Document extract =>

————

Narcissism Is Rife Among Millennials, Social Media, But That's Not Always A Bad Thing

Social Media Narcissism
Not all social media narcissism is a bad thing. YouTube/Screenshot

There are very few of us left in today’s social media-saturated environment who can say that we’re able to scroll through our Facebook or Instagram feeds and not see a selfie. The term became official when it was inducted into the Oxford English Dictionary in 2013, and cemented itself in pop-culture with the song, appropriately titled, “Selfie.” But, for the most part, it’s still associated with either insecurity or narcissism — two types of people who need attention.

While people with insecurity tend to get empathy, narcissists tend to get the cold shoulder. After all, who wants to deal with a person whose only concern is themselves? Indeed, this is the mindset of most people who aren’t narcissists — and probably even those who are. But not all narcissism is bad, at least, when you look at the bigger picture.

————

Supplied information =>
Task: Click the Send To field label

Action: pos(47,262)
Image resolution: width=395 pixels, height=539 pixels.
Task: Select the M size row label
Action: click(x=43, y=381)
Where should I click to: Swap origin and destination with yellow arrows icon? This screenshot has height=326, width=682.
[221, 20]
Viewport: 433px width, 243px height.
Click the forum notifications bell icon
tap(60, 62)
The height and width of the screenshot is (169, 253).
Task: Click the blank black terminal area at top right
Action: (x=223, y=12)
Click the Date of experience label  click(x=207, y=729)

————

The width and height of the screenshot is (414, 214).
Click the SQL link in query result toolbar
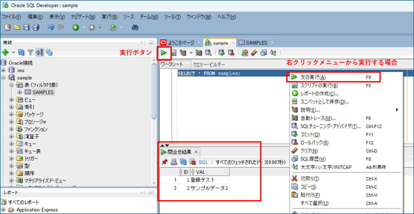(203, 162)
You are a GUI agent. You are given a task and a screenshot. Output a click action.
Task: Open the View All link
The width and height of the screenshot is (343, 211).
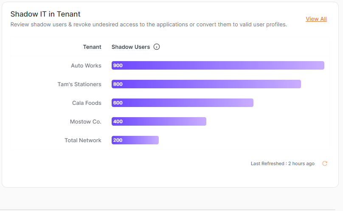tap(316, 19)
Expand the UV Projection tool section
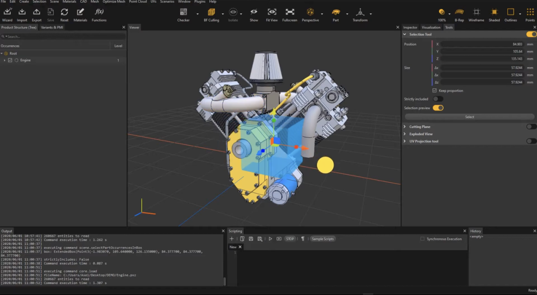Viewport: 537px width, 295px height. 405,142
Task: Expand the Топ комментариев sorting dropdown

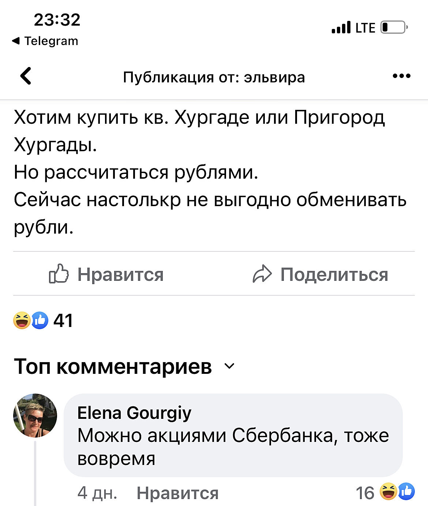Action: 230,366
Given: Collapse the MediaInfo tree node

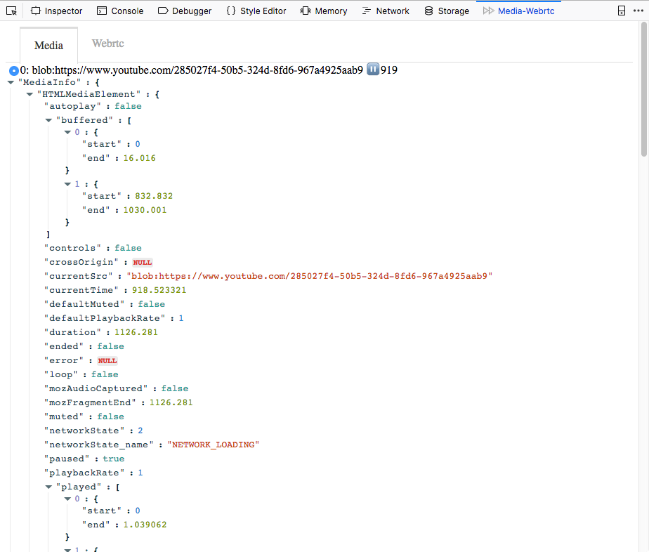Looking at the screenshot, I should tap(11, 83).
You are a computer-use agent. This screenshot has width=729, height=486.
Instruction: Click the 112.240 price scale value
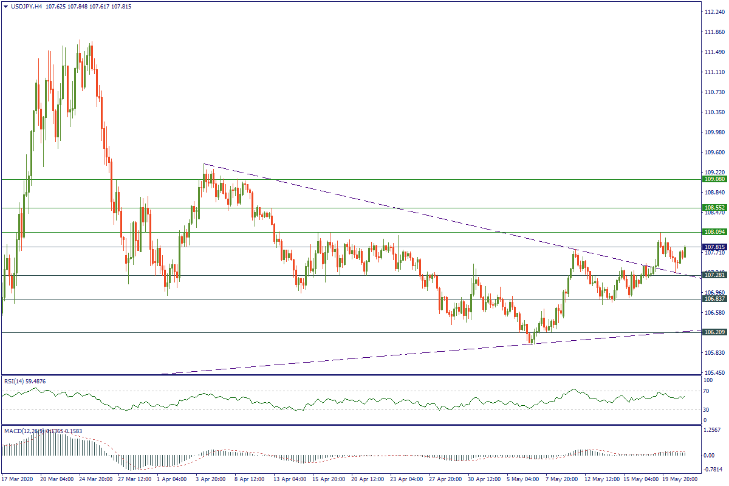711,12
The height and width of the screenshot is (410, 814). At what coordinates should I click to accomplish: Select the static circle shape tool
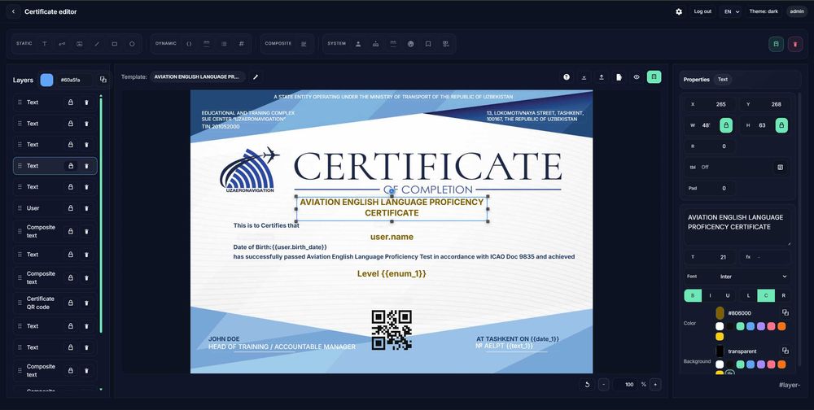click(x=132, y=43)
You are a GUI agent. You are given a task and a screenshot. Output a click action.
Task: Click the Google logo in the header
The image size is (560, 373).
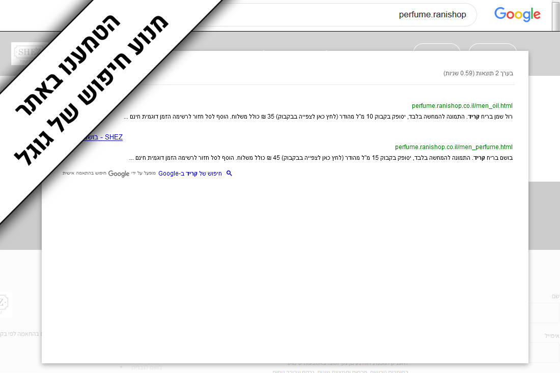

————

Tasks for this exercise =>
(a) According to the article on social media narcissism, in what year was the term "selfie" inducted into the Oxford English Dictionary?
(b) Duplicate the article on social media narcissism from "While people with" up to and including "the bigger picture.".
(c) Does each statement agree with the article on social media narcissism? Answer yes or no for each, and quote the deciding words of the article. (i) Narcissists tend to receive empathy from others. (ii) The term "selfie" became official through its inclusion in the Oxford English Dictionary. (iii) The article holds that all narcissism is bad.
The entries play no part in this work.

Answers to the problems =>
(a) 2013

(b)
While people with insecurity tend to get empathy, narcissists tend to get the cold shoulder. After all, who wants to deal with a person whose only concern is themselves? Indeed, this is the mindset of most people who aren’t narcissists — and probably even those who are. But not all narcissism is bad, at least, when you look at the bigger picture.

(c)
(i) No: "While people with insecurity tend to get empathy, narcissists tend to get the cold shoulder."
(ii) Yes: "The term became official when it was inducted into the Oxford English Dictionary in 2013"
(iii) No: "But not all narcissism is bad, at least, when you look at the bigger picture."